* Texto extraído *
=-=-=-=-=

¿Resultará que soy una madre hiperprotectora?
Autoría: evamillet
Republicado con autorización de la autora (https://educa2.info)
De
vacaciones. En una isla. Con mar, playas, peces, olas y rocas. Estos dos
últimos elementos, las olas y las rocas, han formado parte de dos episodios
este verano que me han hecho cuestionar si no me estaré transformando, en
sintonía con los tiempos, en una madre hiperprotectora.
Empezaré
por las rocas: las rocas son un elemento vital en las infancias. Rocas y niños
siempre se han atraído. Sirven para saltarlas o para explorarlas y pueden ser
una fuente de inmenso placer, de grandes emociones.

=-=-=-=-=

* Material recopilado *
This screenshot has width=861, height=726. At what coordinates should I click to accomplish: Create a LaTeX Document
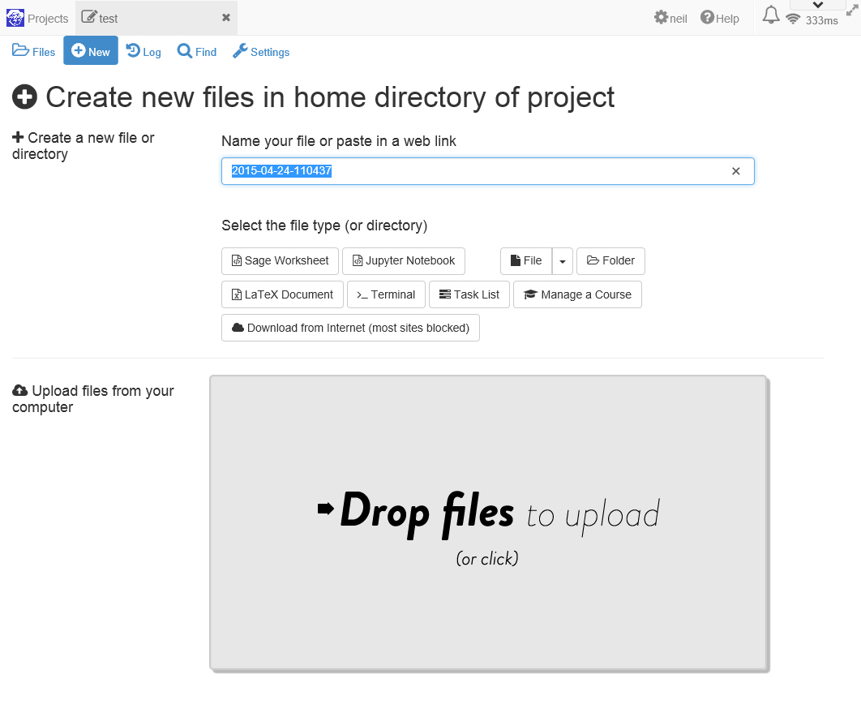pyautogui.click(x=282, y=294)
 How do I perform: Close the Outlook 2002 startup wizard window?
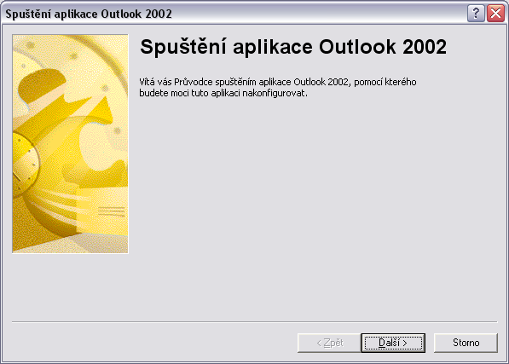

=-=-=-=-=

Retoma el texto sobre la madre hiperprotectora a partir de su última oración y continúalo. Los datos son un material independiente del texto sobre la madre hiperprotectora.

Desafortunadamente,
no para todos. De niña, yo tenía una amiga, C., cuya madre, la señora M. no le
permitía ni acercarse a las rocas, por miedo a que resbalara, cayera y se
abriera la cabeza. La señora M. no dejaba a su hija ir a las rocas pero, en
cambio, la obligaba a acompañarla al bingo del pueblo donde veraneaban. La
señora M., un mito en mi infancia, no dejaba a su hija hacer prácticamente
nada. Era una madre sobrerprotectora en una época en las que este tipo de
madres eran rarísimas y nos causaba perplejidad y fascinación a aquellas que no
las tuvimos.
Hoy,
las cosas han cambiado radicalmente. Las madres y los padres sobreprotectores
son cada vez más abundantes. En las islas, en los pueblos de veraneo, en las
ciudades, en las puertas de las escuelas, en la calle… Cada vez son más los
progenitores, en tiempos más seguros que nunca, que viven aterrados que una
calamidad afecte a su hijo o hija. La cultura del miedo a lo que puede pasar se
ha impuesto en las infancias privilegiadas del siglo XXI. Un tipo de crianza
que puede generar:
A)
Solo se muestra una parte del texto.